--- Compiti richiesti ---
1. Estrai dalla recensione del film il passo che comincia con "Sono ben evidenziate" e prosegue fino a "tale raccapricciante modello.".
2. Secondo la recensione del film, in quale paese e in quale decennio si svolge la vicenda?
3. Scrivi il seguito della recensione del film, partendo subito dopo la sua ultima frase.

--- Brano proposto ---
::::
Bellissimo film, sulla falsità e sulla pura apparenza che dominano la società contemporanea, e la sua vita culturale. Caustico, un po’ troppo pessimista, ma onesto. Qui si era, 200 anni fa, agli albori del capitalismo: la Francia degli anni’20 dell’800, quella che da lì a poco vide i primi “governi dei banchieri”; quelli, pessimi, dediti all’interesse di pochi ricchi contro, ancora una volta, i diritti delle moltitudini.   

Sono ben evidenziate le necessità del trasformismo morale; della prostituzione mentale irrinunciabile per la carriera; dell’essere voltagabbana opportunista.

È chiaro il totale disprezzo per il merito: vince solo il potere ricattatorio. Si è influenti, a livello culturale e politico, solo perché si attacca un nemico importante facendo rumore: sono il pettegolezzo, il sentito dire, a determinare le gerarchie. A discapito del contenuto, che infatti viene dimenticato. Violenza verbale e disprezzo per la verità sono qui dei meriti, alla maniera oggi di uno Sgarbi, superbo esempio di tale raccapricciante modello.

Veritiera è la sottolineatura sulla disinformazione totale e cosciente: manipolazione della verità per fini elettorali ed economici. Chiaro è l’asservimento della stampa alla industria e alle banche, che proprio allora prendono il potere, pure quello politico.
::::
--- Elementi tratti da una fonte di dati ---
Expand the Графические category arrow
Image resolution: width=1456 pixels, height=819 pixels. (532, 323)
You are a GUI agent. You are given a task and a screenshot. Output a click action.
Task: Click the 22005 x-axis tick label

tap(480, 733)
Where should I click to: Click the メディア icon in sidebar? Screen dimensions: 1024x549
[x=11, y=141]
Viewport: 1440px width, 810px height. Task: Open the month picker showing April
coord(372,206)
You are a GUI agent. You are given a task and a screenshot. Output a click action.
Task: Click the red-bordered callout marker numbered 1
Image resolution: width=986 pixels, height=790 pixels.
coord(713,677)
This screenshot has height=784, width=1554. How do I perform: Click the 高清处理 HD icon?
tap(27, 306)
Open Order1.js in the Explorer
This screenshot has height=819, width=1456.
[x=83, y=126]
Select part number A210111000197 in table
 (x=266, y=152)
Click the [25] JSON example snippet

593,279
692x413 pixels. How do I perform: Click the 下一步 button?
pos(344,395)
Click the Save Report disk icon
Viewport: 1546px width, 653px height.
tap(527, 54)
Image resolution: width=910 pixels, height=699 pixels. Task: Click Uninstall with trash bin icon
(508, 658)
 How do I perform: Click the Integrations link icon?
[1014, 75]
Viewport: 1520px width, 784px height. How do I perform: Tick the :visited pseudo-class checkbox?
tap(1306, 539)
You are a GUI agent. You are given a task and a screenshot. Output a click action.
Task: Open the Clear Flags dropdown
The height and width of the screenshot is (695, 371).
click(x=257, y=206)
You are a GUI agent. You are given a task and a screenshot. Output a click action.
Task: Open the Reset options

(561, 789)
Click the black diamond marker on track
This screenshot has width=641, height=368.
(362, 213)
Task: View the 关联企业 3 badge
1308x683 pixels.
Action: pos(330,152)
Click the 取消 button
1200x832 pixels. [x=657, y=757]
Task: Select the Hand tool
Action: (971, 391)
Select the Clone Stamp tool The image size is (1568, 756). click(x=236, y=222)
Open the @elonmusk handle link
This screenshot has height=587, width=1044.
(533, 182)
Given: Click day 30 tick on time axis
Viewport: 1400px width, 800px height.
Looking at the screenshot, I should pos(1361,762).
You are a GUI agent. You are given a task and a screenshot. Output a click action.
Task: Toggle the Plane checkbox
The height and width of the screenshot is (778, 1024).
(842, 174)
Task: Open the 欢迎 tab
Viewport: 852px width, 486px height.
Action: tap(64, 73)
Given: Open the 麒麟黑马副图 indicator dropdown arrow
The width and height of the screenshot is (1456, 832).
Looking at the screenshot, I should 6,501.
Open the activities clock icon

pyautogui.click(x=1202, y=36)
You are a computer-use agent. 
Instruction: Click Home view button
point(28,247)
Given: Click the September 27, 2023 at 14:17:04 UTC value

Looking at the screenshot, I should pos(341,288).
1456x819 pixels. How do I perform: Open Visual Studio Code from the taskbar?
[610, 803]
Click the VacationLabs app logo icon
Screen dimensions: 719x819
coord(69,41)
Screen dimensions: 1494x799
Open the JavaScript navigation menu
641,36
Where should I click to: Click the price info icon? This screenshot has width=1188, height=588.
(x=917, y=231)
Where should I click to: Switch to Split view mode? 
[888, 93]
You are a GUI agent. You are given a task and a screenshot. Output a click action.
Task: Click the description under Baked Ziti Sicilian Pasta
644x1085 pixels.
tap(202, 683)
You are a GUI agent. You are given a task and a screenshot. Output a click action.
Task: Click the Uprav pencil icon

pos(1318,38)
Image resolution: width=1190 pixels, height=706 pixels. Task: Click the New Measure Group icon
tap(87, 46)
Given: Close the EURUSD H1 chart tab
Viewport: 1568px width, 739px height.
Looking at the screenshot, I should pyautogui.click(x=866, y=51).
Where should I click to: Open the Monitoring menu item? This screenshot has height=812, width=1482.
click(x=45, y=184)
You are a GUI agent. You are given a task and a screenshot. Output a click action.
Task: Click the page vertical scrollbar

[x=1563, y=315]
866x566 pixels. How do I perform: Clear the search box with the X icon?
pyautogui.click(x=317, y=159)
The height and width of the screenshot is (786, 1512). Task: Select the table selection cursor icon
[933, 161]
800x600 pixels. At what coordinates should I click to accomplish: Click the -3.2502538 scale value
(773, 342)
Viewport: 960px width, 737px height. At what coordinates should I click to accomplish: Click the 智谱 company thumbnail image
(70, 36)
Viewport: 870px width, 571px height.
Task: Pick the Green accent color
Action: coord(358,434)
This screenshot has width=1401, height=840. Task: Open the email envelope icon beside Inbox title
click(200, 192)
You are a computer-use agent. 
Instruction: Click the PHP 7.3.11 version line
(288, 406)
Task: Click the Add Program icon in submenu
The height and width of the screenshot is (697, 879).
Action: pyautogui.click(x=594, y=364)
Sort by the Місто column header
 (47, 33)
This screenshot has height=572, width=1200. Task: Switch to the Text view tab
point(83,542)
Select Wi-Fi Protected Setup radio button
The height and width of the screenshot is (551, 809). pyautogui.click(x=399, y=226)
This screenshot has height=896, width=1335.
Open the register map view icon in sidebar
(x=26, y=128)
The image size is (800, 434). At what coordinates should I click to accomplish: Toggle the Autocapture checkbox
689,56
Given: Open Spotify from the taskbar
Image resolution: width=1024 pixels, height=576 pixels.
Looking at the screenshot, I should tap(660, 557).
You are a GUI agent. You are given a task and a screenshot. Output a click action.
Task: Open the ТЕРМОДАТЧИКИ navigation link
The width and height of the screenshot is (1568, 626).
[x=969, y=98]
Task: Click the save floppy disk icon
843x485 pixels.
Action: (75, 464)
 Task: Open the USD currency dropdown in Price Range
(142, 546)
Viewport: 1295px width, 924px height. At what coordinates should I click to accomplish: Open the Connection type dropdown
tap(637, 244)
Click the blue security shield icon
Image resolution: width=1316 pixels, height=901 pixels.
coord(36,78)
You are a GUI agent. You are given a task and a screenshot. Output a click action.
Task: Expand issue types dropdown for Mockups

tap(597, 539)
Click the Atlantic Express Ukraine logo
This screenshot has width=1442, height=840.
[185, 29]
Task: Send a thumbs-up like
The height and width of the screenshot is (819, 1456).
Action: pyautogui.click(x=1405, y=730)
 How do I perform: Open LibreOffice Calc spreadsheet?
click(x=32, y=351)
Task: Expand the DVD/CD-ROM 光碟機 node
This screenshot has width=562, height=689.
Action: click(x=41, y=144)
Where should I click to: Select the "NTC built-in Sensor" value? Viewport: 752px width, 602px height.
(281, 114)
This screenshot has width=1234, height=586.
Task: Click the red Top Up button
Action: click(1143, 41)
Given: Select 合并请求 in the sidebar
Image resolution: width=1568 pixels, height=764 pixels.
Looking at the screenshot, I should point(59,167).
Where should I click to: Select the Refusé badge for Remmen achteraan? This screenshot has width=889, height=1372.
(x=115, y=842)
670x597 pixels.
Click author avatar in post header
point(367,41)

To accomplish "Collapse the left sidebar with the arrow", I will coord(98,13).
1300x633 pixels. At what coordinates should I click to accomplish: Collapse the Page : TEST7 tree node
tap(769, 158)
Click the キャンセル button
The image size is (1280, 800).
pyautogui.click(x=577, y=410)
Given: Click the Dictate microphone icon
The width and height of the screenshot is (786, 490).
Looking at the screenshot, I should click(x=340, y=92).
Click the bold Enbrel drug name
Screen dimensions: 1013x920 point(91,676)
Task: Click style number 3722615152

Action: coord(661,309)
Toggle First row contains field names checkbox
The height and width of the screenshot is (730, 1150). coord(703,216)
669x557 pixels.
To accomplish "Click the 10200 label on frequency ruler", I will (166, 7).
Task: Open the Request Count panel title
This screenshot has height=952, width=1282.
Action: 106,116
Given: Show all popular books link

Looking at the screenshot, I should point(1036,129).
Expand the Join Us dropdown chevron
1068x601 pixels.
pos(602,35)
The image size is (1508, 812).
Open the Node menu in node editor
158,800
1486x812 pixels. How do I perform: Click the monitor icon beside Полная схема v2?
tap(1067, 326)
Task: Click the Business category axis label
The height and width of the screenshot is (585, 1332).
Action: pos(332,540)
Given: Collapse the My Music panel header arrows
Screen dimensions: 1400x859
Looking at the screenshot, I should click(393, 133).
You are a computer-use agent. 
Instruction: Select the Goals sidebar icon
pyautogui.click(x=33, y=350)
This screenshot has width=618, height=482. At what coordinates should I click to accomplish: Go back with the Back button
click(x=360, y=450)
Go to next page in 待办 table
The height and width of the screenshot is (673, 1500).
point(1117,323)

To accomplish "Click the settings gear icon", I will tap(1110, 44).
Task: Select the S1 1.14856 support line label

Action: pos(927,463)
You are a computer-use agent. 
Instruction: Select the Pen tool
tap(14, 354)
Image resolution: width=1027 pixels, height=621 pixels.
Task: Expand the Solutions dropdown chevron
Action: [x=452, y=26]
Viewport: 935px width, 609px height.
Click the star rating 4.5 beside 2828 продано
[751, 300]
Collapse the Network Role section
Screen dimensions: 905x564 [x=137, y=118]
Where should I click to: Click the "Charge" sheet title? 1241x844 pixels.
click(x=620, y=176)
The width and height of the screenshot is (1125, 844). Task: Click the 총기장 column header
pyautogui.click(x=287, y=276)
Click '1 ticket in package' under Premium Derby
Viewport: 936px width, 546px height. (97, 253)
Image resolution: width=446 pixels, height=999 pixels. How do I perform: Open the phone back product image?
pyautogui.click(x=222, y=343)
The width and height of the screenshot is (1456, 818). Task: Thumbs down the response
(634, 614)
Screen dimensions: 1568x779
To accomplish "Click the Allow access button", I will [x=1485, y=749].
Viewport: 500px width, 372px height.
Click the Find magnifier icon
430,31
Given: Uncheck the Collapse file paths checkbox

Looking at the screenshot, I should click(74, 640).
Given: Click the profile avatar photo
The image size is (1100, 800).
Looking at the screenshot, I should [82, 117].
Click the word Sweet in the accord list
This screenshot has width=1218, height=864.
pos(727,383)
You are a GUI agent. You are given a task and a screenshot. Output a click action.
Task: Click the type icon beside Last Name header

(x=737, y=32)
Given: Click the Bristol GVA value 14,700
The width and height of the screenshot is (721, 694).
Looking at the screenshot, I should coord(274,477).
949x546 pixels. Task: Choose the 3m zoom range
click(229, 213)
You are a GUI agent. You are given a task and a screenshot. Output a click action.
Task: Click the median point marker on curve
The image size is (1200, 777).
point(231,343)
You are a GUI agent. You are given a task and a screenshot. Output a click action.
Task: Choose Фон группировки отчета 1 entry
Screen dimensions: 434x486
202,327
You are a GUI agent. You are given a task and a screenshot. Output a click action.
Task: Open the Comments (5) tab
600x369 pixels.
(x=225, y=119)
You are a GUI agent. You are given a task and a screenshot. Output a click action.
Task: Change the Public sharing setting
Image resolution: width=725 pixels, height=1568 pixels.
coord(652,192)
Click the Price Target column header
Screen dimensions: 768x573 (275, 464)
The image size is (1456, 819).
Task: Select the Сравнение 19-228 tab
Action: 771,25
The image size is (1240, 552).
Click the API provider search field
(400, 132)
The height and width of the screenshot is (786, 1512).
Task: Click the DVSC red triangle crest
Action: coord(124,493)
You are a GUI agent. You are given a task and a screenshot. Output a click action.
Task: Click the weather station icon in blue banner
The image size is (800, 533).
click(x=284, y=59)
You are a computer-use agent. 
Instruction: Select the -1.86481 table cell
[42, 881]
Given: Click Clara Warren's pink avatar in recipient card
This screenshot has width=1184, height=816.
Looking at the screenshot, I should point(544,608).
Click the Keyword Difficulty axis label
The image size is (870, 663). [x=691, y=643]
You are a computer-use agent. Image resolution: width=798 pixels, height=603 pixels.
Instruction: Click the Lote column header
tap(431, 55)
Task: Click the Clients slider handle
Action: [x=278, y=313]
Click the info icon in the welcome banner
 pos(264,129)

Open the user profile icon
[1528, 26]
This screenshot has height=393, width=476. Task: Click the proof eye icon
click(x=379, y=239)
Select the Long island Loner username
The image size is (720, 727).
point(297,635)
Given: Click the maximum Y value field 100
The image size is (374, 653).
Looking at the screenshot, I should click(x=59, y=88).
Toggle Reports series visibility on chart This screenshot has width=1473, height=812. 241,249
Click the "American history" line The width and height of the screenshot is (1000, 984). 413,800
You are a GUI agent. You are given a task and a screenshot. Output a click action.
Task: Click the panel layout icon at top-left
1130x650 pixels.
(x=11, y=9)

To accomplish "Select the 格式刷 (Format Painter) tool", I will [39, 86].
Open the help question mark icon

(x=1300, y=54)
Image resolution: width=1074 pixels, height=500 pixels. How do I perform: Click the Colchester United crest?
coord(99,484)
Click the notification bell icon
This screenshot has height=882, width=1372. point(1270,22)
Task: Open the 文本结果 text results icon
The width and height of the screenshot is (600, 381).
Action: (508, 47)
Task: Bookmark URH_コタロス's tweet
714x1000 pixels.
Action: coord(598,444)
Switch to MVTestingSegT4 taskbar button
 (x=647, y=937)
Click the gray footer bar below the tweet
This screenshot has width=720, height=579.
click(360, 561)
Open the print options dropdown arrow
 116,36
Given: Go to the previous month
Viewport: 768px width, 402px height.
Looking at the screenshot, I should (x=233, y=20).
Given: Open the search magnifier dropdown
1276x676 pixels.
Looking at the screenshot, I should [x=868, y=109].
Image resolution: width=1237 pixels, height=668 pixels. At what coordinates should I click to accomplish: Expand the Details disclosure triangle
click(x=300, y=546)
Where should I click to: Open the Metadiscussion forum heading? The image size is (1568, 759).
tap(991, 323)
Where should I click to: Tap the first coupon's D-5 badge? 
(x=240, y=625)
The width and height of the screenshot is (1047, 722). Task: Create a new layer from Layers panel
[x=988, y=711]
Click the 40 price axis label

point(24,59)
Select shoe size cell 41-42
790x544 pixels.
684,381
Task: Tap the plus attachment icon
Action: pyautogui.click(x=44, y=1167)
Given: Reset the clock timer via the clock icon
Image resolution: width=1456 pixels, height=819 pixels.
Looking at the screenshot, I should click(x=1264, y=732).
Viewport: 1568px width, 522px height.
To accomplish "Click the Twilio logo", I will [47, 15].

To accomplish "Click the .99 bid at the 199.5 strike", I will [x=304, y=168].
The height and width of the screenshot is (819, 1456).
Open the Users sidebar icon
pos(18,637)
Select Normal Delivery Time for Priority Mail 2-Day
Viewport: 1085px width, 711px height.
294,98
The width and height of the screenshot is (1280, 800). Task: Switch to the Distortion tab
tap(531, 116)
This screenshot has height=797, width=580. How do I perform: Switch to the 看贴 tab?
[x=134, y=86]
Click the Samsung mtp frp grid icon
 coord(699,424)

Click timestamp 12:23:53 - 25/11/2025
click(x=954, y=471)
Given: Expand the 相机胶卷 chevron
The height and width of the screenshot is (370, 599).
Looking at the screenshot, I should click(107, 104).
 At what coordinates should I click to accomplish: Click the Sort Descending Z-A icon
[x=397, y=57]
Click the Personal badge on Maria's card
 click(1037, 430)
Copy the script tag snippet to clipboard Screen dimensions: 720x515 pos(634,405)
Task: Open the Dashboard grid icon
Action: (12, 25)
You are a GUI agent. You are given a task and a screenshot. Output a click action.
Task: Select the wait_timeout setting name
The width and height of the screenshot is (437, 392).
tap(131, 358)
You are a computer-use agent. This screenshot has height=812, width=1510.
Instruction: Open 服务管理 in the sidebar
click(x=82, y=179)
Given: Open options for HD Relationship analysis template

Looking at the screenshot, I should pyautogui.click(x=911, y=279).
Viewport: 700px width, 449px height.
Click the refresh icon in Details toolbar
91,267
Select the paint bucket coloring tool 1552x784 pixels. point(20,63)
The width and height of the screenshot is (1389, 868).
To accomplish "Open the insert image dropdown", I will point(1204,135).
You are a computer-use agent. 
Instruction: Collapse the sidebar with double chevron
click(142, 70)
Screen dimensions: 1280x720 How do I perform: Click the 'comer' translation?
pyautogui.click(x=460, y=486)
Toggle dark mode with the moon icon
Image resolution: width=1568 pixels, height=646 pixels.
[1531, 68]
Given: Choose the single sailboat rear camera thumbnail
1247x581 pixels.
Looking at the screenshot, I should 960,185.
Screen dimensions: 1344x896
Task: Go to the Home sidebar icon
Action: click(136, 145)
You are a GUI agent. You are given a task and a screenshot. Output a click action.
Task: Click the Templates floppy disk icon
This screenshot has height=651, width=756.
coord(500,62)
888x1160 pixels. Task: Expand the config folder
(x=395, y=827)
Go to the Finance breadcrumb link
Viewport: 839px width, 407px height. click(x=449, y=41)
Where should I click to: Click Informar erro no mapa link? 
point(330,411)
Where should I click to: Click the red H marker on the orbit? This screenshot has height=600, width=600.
::::
--- Risposte ai compiti ---
1.
Sono ben evidenziate le necessità del trasformismo morale; della prostituzione mentale irrinunciabile per la carriera; dell’essere voltagabbana opportunista.

È chiaro il totale disprezzo per il merito: vince solo il potere ricattatorio. Si è influenti, a livello culturale e politico, solo perché si attacca un nemico importante facendo rumore: sono il pettegolezzo, il sentito dire, a determinare le gerarchie. A discapito del contenuto, che infatti viene dimenticato. Violenza verbale e disprezzo per la verità sono qui dei meriti, alla maniera oggi di uno Sgarbi, superbo esempio di tale raccapricciante modello.

2. Nella Francia degli anni Venti dell'Ottocento.

3.
Efficace la rappresentazione della rutilante girandola di “troie” intellettuali, opportunisti pronti a dire tutto e il contrario di tutto.

Ben affrescata è la macchina degli applausi finti a pagamento, riservati al miglior offerente, in un mercato dove la grande assente è la vergogna. Commuovente, pur nella sua tristezza etica, la primogenitura di ciò rispetto al profluvio di applausi falsi delle degradanti claques televisive.   

L’amoralità è spinta e foriera di successo: l’onesto, il serio viene espulso automaticamente, così come il valido.

L’unica cosa che conta è far parlare, per creare una macchina di attenzione. Anche gli attori e gli artisti diventano meri veicoli pubblicitari, al fine di poter far leggere i giornali, che ne parlano, da un pubblico stupido, che ha bisogno di novità e mai di verità né di valore; ma è un pubblico che comunque parla, e che quindi è funzionale alla vita politica, a creare massa elettorale nell’opinione pubblica.

La cultura è qui schiava del mercato: appiattita, avvilita, asservita ad essere uno strumento, fra i tanti, finalizzato al controllo dell’opinione pubblica. La chiacchiera culturale attira, nelle grandi città, per darsi delle arie e farsi credere superiori a qualcuno, cioè qui agli indotti, e quindi tollerare in apparenza meglio le proprie frustrazioni.

Ma emerge, alla fine, la conseguenza morale di tutto ciò: l’opportunismo sfrenato ha dei limiti, porta alla tristezza crescente, che nessuna evasione riesce a tacitare. Le convenzioni sociali, anche matrimoniali e familiari, sono portate alle loro conseguenze negative massime.

Solo i semplici non si ammalano mentalmente; ma gli altri comandano e commettono ingiustizia e hanno tanti diversivi, grazie al denaro, spesso rubato. Diversivi che non guariscono una vita devastata dall’ansia, ma che comunque fanno scena, e permettono di non pensare, almeno a tratti.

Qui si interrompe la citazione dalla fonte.